ABPRL CAUCUS WEEKEND - Marvin Holland Receives the Labor Award
Senator Velmanette Montgomery
February 15, 2016
Marvin Holland is the Political and Legislative Director of the Transport Workers Union Local 100, the largest transportation union in the country, representing over 42,000 members, and is responsible for advancing legislation to benefit the transit workers he represents. Marvin also directs all of TWU’s Local 100 political campaigns as well as its community coalition-building campaigns, and is the founder of the Transit Forward Coalition, the only grassroots organization of Transit Riders and Workers in New York State.
Born and raised in Manhattan, Marvin was honorably discharged from the military (U.S. Navy) in 1986. In 1991 he started his career with the New York City Transit Authority in the Stations Department as a Cleaner. Always an active Local 100 member, he became a Shop Steward in 2001 and was elected to the TWU Local 100 Executive Board in 2003. In 2008 he founded Take Back Our Union (TBOU) and successfully helped to overturn the former administration in 2010. He served as Director of Political and Community Action Development from 2010 to 2012 before taking on his current position.
Under his direction, TWU Local 100 has become a political powerhouse in New York races, helping to elect dozens of local legislators including Diana Richardson, Rodneyse Bichotte, Latrice Walker and Pam Harris, as well as a number of city council and state senate members.
Due to his strong advocacy for labor, civil and human rights and education, Marvin has been invited to sit on the boards for the Latino Leadership Institute, the Mid-Manhattan Branch of the NAACP, the Making the Grade Foundation, the NYC Labor/Religion Coalition, the Solidarity Board of Community Voices Heard, the African-American Day Parade Advisory Board, and the CUNY Murphy Center Labor Advisory Board.

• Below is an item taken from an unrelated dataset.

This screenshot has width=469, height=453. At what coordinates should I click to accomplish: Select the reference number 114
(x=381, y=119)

He has been recognized many times over for his work, most recently with the Latino Leadership Institute Labor Award (2014), the Making the Grade Community Award (2014), the Political Action Award from the CUNY Murphy Center (2014), and has received a proclamation from the Office of Brooklyn Borough President Eric Adams.
Marvin attended Cornell University in 2008, focusing on Industrial Labor Relations. He currently resides in Harlem with his wife of 35 years, Carole, with whom he has three children – Justin, Alizabeth, and Xavier.